## begin Data to process
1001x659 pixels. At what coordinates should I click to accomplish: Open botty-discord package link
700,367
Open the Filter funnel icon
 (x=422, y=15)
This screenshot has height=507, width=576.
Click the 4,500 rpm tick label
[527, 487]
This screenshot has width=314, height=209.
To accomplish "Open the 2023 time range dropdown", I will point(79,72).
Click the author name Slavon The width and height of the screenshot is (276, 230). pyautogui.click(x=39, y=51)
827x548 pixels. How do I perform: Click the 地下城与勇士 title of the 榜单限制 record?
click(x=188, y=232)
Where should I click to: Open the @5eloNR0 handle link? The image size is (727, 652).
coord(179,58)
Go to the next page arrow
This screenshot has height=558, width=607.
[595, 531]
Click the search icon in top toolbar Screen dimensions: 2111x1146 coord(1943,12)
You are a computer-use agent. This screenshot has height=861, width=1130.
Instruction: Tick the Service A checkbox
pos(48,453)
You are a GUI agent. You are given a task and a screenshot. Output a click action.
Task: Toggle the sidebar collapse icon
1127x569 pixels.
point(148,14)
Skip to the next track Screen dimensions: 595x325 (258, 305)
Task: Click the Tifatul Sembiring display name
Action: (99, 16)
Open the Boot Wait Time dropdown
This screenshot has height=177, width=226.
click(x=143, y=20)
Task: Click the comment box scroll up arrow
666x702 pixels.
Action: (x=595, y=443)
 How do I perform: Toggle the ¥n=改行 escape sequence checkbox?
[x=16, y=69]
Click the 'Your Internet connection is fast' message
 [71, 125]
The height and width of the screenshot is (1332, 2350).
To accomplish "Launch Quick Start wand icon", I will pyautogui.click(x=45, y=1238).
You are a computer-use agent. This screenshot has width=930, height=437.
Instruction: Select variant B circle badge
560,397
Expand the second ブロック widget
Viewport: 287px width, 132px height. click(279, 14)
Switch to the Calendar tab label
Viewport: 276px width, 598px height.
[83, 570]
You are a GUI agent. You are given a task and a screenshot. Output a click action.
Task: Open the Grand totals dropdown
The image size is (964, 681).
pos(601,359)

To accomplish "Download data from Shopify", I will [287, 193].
## end Data to process
**Challenge**
Gather each line of the records above that contains the string "will".

**Task response**
To accomplish "Open the 2023 time range dropdown", I will point(79,72).
To accomplish "Launch Quick Start wand icon", I will pyautogui.click(x=45, y=1238).
To accomplish "Download data from Shopify", I will [287, 193].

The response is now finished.